Выбрать главу

Можно полностью согласиться с утверждением заместителя главы МИД РФ Сергеем Орджоникидзе, который в 2000 г. писал, что «воздействие концепции «гуманитарной интервенции» на систему международных отношений может быть поистине разрушительным. Именно поэтому не может не беспокоить та напористость, с которой некоторые ведущие страны Запада пытаются «дополнить» ею общепризнанные международно-правовые принципы, расшатав тем самым их стройную систему и подменив в итоге силу права в международной жизни правом силы на основе однополярной, а точнее, натоцентристской модели мироустройства.

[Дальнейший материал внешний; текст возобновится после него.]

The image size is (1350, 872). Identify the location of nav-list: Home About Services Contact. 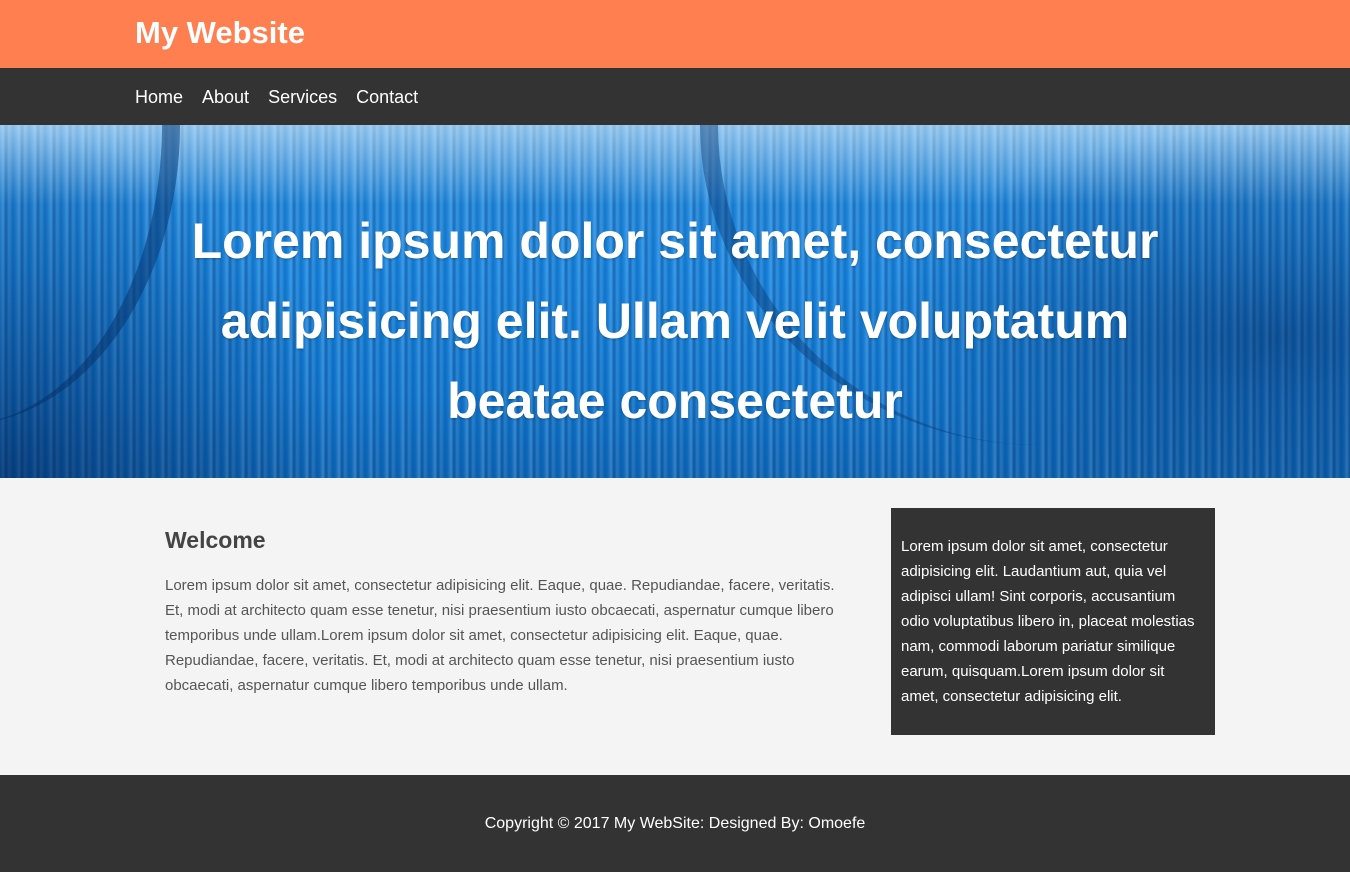
(276, 96).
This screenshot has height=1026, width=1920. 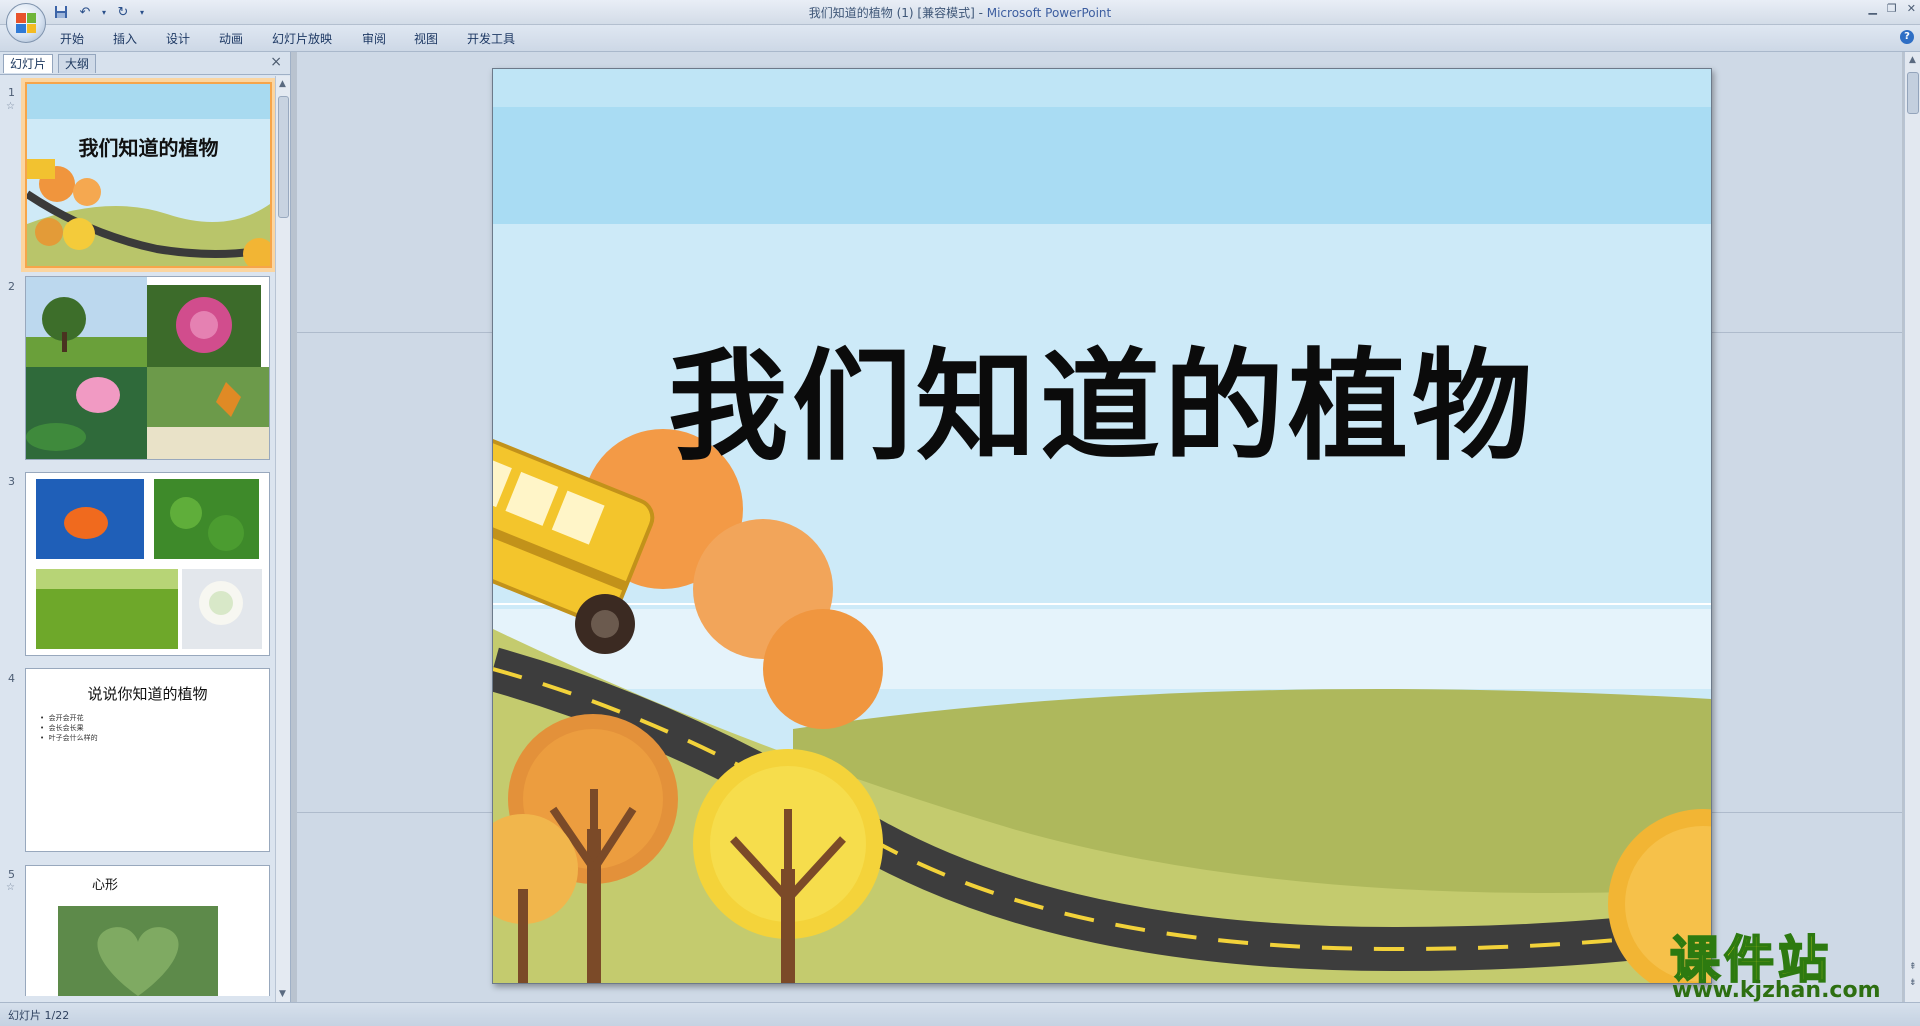 What do you see at coordinates (1913, 983) in the screenshot?
I see `next-slide-icon: ⇟` at bounding box center [1913, 983].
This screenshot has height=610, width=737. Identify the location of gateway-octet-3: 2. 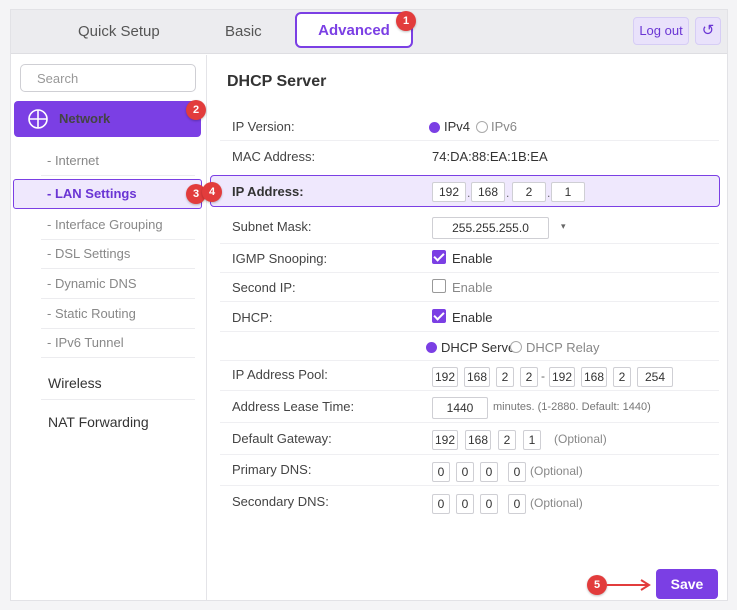
(507, 440).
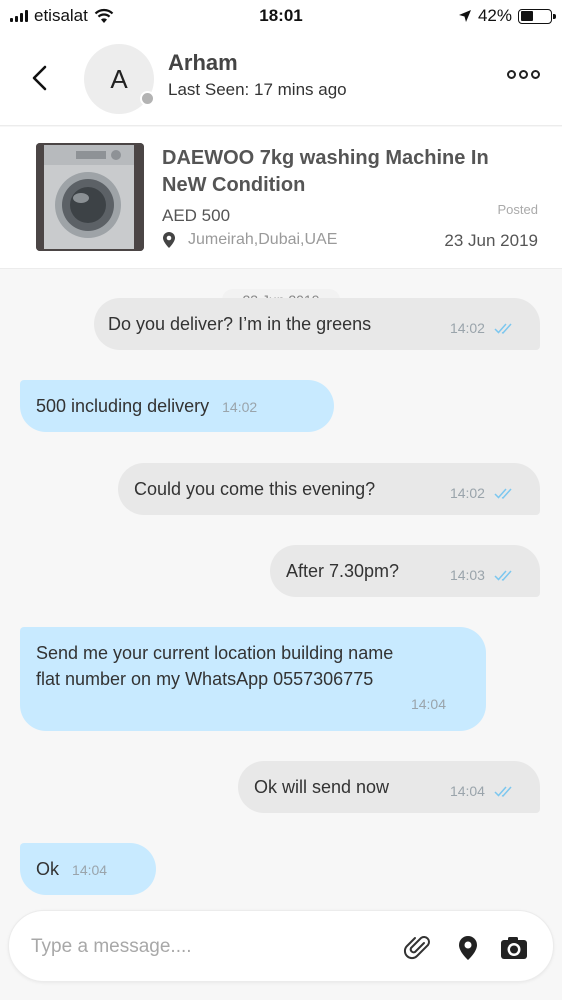  What do you see at coordinates (104, 16) in the screenshot?
I see `wifi-icon` at bounding box center [104, 16].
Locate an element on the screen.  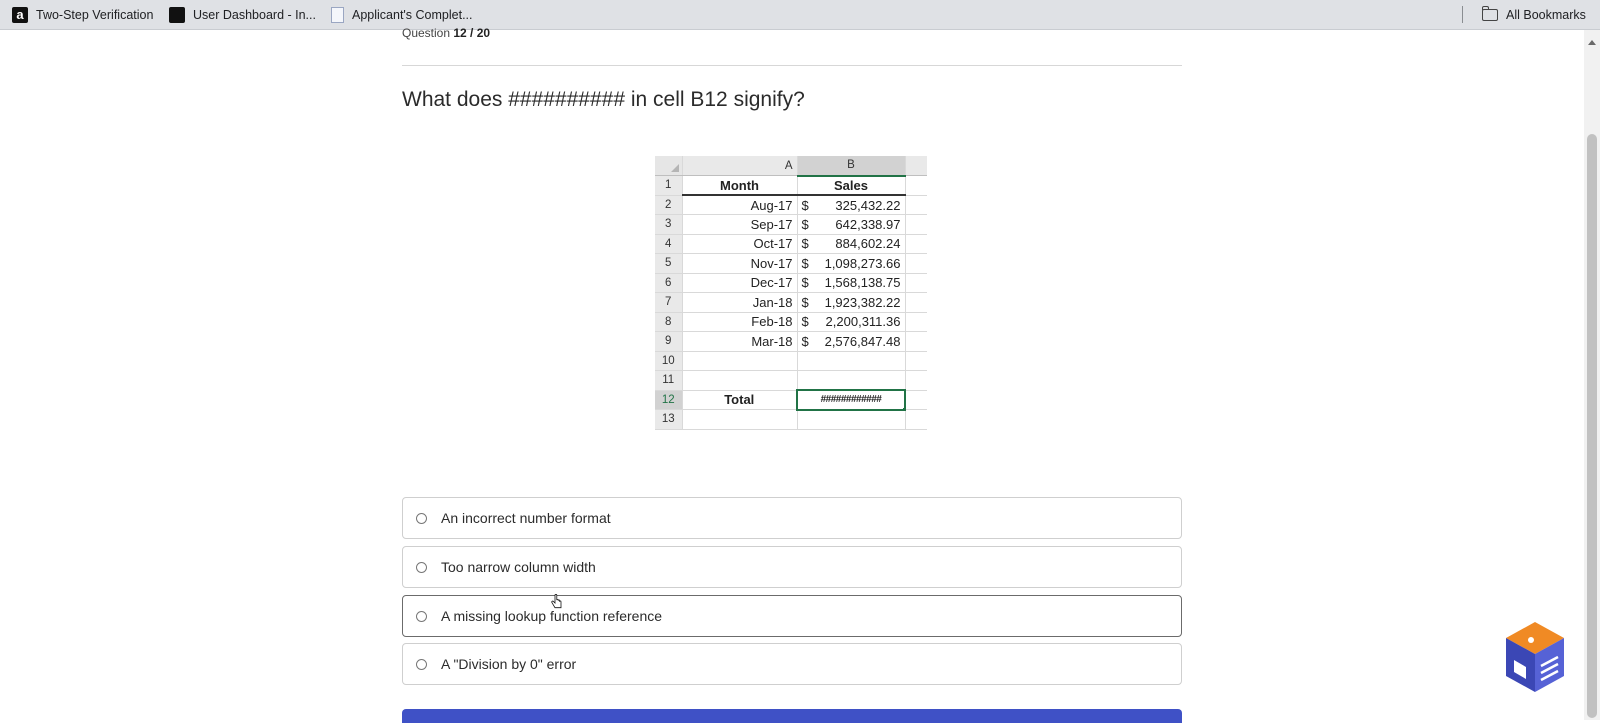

Попытки подрыва устоев международного правопорядка обосновываются неким «несовершенством» современного международного права, не позволяющего применять силу в обход Устава ООН и полномочий СБ. Возникает вопрос: если кто-то полагает необходимым «восполнить пробелы» в международном праве, то разве делать это нужно келейно, а не путем коллегиального международного обсуждения? Или теперь бомбардировка суверенного государства рассматривается как подходящее средство развития международного права?» Но, по видимому, эти вопросы российского дипломата стали риторическими для нынешнего политического руководства РФ.

Военная операция в Грузии фактически поставила жирный знак вопроса в деле поддержания мира на постсоветском пространстве. Как показала реакция разных интеграционных проектов (СНГ, ЕврАзЭС, Союзного государства России — Беларуси, ШОС, ГУАМ и ОДКБ), их ресурсов не достаточно, чтобы исключить практику «гуманитарных интервенций» на территории СНГ. Они оказались не в состоянии даже оперативно отреагировать на события в Южной Осетии. Только после окончания активных боевых действий в Грузии на заявление с осуждением политики Тбилиси решилась Межпарламентская ассамблея ОДКБ, только после мощного нажима Москвы с более менее внятным заявлением выступила Беларусь. Остальные партнеры России и даже Грузии (например ГУАМ) воздержались от оценок и ограничились формальными заявлениями. А туркменские СМИ вообще не заметили войны на Южном Кавказе.

Тут речь идет не о «страусиной политике» стран СНГ, попытке проводить курс «многоуровневой лояльности» по отношению к Западу и РФ, а о том, что у интеграционных постсоветских региональных объединений нет модели реагирования на такие кризисы.

Конечно, Грузия первая спровоцировала вооруженные действия в Южной Осетии и ответственность за последствия грузино-российского конфликта лежит в первую очередь на Тбилиси. Можно полностью согласиться с питерским политологом Борисом Вишневским, который считает, что «каковы бы ни были причины, толкнувшие руководство Грузии на «силовое» решение проблемы в Южной Осетии (желание восстановить территориальную целостность, обстрелы сепаратистами грузинских позиций и грузинских сел, надежды на невмешательство России, и так далее) — они не оправдывают применения насилия и тем более — применения систем залпового огня по городу Цхинвали. Решать вопросы территориального единства силой — путь, ведущий только к человеческим жертвам».

Однако, никто не снимает ответственности и с России, которая пошла на вооруженную интервенцию в Грузию во имя защиты собственных государственных интересов (защиту своих соотечественников). Каковы бы ни были действия Грузии, и каким бы безответственным авантюристом не был Михаил Саакашвили, они не оправдывают введения российских вооруженных сил на территорию суверенного государства без учета позиции всех игроков Причерноморского региона и мирового сообщества.

Но справедливо ли возлагать всю полноту ответственности на Россию? Ведь страны СНГ долгое время сами выступали в роли потребителей безопасности, стремясь найти влиятельного донора, который был бы способен обеспечить относительный мир в регионе. Для стран Центральной Азии таким донором на данный момент выступает Россия (а в перспективе — Китай), для ГУАМ — НАТО и США. Киев и Тбилиси сами способствовали разрушению международных правовых норм, поддерживая Вашингтон во время проведения «стабилизационной операции» в Ираке, занимали выжидательную позицию в вопросе урегулирования на Балканах, практически оправдывали проведение «гуманитарных интервенций» США в других частях мира. Теперь же Украина столкнулась с проблемой использования методики «гуманитарной интервенции» на постсоветском пространстве, а это значит, что угроза вооруженного конфликта на нашей территории стала реальностью.